The Hazel Fairies

 

 

 

 

by Saron

The hazel fairies lived at the edge of the forest. There, where a small path led along the trees stood a bush with lots of tall hazelnut branches. And those who have learnt to see with the eyes of the heart would discover many small, light beings there: blackberry fairies, elderflower fairies and sometimes even a little cornflower fairy.

 

But the hazel fairies with their fragile, transparent wings and their shiny gold dresses live at the very bottom of the bush. They play “fairy tag" and the “fairy dance”, but their favourite pastime is to throw little hazelnuts at each other, like balls. At lunch time they all meet under the great bush, talk about what they did and eat their favourite meal: hazelnuts ground to powder under a stone. One day, after a particularly warm summer, a little hazel fairy arrived at the great bush completely out of breath. She had raced with a brimstone butterfly and was now very hungry indeed. But what was that? All the little plates were empty and at one end of the table sat the eldest of the hazel

fairies, who was quite wise, with a thoughtful expression on her face. She said, “The summer was too hot little fairy. We have no food left. Everything has been eaten up and bad days lie ahead if we do not find some hazelnuts soon.” Hazel Fairy knew that although fairies eat very little, they soon become weak and ill if they get no food.

So she ran as fast as she could to her neighbour the blackberry fairy. But she had no nuts, only blackberries and was very sorry indeed she couldn’t help. Even the friendly cornflower fairy was sad that hazel fairies could not eat small corns, however finely ground. Well, to live, everyone needs just what is intended for them. Hazel Fairy moved on sadly. Not a single dried nut was to be found. She thought of her little sisters, who by now were probably so weak that they couldn’t even fly. Hazel Fairy sat down in the shadow of an elderflower bush and a small, gleaming tear ran across her cheek.

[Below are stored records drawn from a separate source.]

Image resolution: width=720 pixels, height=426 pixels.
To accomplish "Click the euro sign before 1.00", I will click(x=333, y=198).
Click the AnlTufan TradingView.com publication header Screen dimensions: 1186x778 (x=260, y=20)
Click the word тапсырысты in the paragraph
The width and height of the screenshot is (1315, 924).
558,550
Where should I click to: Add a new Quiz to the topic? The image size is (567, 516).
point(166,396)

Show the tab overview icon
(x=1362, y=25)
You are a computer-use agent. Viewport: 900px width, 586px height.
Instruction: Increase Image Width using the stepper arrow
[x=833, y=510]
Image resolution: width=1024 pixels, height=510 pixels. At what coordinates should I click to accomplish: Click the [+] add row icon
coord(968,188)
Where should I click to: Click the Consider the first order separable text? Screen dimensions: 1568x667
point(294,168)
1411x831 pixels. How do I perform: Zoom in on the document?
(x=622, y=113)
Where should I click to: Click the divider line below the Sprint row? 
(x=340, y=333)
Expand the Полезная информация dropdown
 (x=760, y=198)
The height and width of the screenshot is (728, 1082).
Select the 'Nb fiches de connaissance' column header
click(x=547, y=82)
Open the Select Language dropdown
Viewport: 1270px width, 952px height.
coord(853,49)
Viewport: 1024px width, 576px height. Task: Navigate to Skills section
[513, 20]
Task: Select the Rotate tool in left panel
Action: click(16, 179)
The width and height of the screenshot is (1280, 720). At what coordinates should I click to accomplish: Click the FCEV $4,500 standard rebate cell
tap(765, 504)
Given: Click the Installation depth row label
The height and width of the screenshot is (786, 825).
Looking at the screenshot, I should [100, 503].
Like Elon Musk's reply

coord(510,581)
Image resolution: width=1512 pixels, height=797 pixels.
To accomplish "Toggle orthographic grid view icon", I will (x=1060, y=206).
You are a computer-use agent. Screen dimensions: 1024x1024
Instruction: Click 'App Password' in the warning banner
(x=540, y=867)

“What are you doing?” a bright voice behind her asked. Hazel Fairy turned round in fright and then had to laugh when she saw that it was Elf Child. Everyone in the forest knew Elf Child. She was nice to everyone and often had good advice to offer. “I don’t know where to find nuts and we need some very urgently,” she sighed.
“Then go to the mice or to the hamster! And don’t forget: He who loves and gives, will receive,” Elf Child encouraged her and disappeared before Hazel Fairy could thank her or ask her about the meaning of the strange saying.

So she set off and soon knocked at Mr. Mouse’s door.
“I should give you nuts?” Mr. Mouse sneered. “To you lazy fairies? You play around the whole day while our kind is working away to gather some food!” he cried in an unfriendly tone and slammed the door on Hazel Fairy’s nose.
That was not nice, but when it comes to giving, most people tend to offer lame excuses. That left only Mr. Hamster, a grouchy old fellow, who was surely having his winter sleep by now. Hazel Fairy was frightened to wake him, but as she had no choice she went to his den and knocked thrice. Nothing moved.

 

She knocked thrice again as loud as she could and heard his shuffling steps come to the door. He opened the door a crack. “What do you want?” he rasped.
“I… I wanted to ask… could you be so kind as to give us some hazelnuts?”
“What?” he bellowed, “you wake me up because you want to beg? I have nothing at all to gift away!”
“Please dear Hamster, please, only 10 to 20 nuts, otherwise we will die!”
Mr. Hamster’s ears pricked up. “What will you give me for them?” he asked cunningly, because he noticed that Hazel Fairy was desperate, and some people like to profit from such situations.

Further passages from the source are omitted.